Exercise goal – Could you reproduce all of the records below word for word, keeping every line as it stands?

Data provided –
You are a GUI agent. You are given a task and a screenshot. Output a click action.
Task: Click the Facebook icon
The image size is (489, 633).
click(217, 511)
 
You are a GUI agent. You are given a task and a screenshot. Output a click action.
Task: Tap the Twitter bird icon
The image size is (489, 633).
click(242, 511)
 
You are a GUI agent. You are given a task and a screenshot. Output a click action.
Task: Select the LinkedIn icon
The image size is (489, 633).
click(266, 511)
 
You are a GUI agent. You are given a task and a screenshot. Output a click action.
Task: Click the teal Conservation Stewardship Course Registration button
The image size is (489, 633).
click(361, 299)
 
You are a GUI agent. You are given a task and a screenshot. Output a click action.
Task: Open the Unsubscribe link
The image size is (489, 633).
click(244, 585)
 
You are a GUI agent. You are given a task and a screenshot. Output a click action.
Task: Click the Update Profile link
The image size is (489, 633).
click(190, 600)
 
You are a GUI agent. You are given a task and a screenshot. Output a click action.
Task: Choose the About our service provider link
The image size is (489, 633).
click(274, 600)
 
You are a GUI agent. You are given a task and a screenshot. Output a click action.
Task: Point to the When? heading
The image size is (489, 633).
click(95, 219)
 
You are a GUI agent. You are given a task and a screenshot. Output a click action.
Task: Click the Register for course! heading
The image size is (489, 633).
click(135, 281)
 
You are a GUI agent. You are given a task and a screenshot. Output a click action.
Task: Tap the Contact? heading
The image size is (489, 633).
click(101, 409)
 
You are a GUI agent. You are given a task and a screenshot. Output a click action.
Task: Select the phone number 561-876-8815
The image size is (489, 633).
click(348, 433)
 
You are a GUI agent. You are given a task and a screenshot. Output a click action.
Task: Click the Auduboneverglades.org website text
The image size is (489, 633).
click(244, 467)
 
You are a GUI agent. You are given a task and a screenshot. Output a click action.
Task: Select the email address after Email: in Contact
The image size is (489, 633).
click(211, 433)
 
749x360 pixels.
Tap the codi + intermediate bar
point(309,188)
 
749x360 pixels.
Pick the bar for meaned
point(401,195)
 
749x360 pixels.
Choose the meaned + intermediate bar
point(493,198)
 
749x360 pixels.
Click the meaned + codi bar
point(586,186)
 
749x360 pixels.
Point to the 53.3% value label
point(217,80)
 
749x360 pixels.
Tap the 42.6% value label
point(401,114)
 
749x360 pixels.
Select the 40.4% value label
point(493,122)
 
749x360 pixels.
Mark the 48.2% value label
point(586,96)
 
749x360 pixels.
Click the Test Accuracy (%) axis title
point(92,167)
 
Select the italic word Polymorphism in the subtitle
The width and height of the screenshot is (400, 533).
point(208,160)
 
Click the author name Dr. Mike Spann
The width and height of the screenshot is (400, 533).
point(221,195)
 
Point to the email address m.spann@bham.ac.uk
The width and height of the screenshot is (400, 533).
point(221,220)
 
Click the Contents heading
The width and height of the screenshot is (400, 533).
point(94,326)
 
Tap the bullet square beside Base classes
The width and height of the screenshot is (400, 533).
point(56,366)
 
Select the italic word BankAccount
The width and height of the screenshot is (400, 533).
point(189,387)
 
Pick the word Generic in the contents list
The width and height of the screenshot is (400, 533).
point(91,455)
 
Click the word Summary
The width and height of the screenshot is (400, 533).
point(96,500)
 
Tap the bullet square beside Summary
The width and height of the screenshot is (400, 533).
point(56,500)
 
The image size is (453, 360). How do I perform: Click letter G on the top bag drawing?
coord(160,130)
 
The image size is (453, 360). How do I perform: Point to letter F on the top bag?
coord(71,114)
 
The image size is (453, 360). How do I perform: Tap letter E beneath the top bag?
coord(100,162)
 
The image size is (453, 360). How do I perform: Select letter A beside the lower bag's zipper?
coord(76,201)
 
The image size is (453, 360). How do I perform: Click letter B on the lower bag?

Worked solution –
You are a GUI agent. You are given a task and a screenshot. Output a click action.
Task: Click the Facebook icon
The image size is (489, 633).
click(217, 511)
 
You are a GUI agent. You are given a task and a screenshot. Output a click action.
Task: Tap the Twitter bird icon
The image size is (489, 633).
click(242, 511)
 
You are a GUI agent. You are given a task and a screenshot. Output a click action.
Task: Select the LinkedIn icon
The image size is (489, 633).
click(266, 511)
 
You are a GUI agent. You are given a task and a screenshot. Output a click action.
Task: Click the teal Conservation Stewardship Course Registration button
The image size is (489, 633).
click(361, 299)
 
You are a GUI agent. You are given a task and a screenshot. Output a click action.
Task: Open the Unsubscribe link
The image size is (489, 633).
click(244, 585)
 
You are a GUI agent. You are given a task and a screenshot. Output a click action.
Task: Click the Update Profile link
The image size is (489, 633).
click(190, 600)
 
You are a GUI agent. You are given a task and a screenshot. Output a click action.
Task: Choose the About our service provider link
The image size is (489, 633).
click(274, 600)
 
You are a GUI agent. You are given a task and a screenshot. Output a click action.
Task: Point to the When? heading
The image size is (489, 633).
click(95, 219)
 
You are a GUI agent. You are given a task and a screenshot. Output a click action.
Task: Click the Register for course! heading
The image size is (489, 633).
click(135, 281)
 
You are a GUI agent. You are given a task and a screenshot. Output a click action.
Task: Tap the Contact? heading
The image size is (489, 633).
click(101, 409)
 
You are a GUI agent. You are given a task and a screenshot. Output a click action.
Task: Select the phone number 561-876-8815
The image size is (489, 633).
click(348, 433)
 
You are a GUI agent. You are given a task and a screenshot. Output a click action.
Task: Click the Auduboneverglades.org website text
The image size is (489, 633).
click(244, 467)
 
You are a GUI agent. You are given a task and a screenshot. Output a click action.
Task: Select the email address after Email: in Contact
The image size is (489, 633).
click(211, 433)
 
749x360 pixels.
Tap the codi + intermediate bar
point(309,188)
 
749x360 pixels.
Pick the bar for meaned
point(401,195)
 
749x360 pixels.
Choose the meaned + intermediate bar
point(493,198)
 
749x360 pixels.
Click the meaned + codi bar
point(586,186)
 
749x360 pixels.
Point to the 53.3% value label
point(217,80)
 
749x360 pixels.
Tap the 42.6% value label
point(401,114)
 
749x360 pixels.
Select the 40.4% value label
point(493,122)
 
749x360 pixels.
Mark the 48.2% value label
point(586,96)
 
749x360 pixels.
Click the Test Accuracy (%) axis title
point(92,167)
 
Select the italic word Polymorphism in the subtitle
The width and height of the screenshot is (400, 533).
point(208,160)
 
Click the author name Dr. Mike Spann
The width and height of the screenshot is (400, 533).
point(221,195)
 
Point to the email address m.spann@bham.ac.uk
The width and height of the screenshot is (400, 533).
point(221,220)
 
Click the Contents heading
The width and height of the screenshot is (400, 533).
point(94,326)
 
Tap the bullet square beside Base classes
The width and height of the screenshot is (400, 533).
point(56,366)
 
Select the italic word BankAccount
The width and height of the screenshot is (400, 533).
point(189,387)
 
Pick the word Generic in the contents list
The width and height of the screenshot is (400, 533).
point(91,455)
 
Click the word Summary
The width and height of the screenshot is (400, 533).
point(96,500)
 
Tap the bullet square beside Summary
The width and height of the screenshot is (400, 533).
point(56,500)
 
The image size is (453, 360). How do I perform: Click letter G on the top bag drawing?
coord(160,130)
 
The image size is (453, 360). How do I perform: Point to letter F on the top bag?
coord(71,114)
 
The image size is (453, 360). How do I perform: Tap letter E beneath the top bag?
coord(100,162)
 
The image size is (453, 360). How do I perform: Select letter A beside the lower bag's zipper?
coord(76,201)
 
The image size is (453, 360). How do I perform: Click letter B on the lower bag?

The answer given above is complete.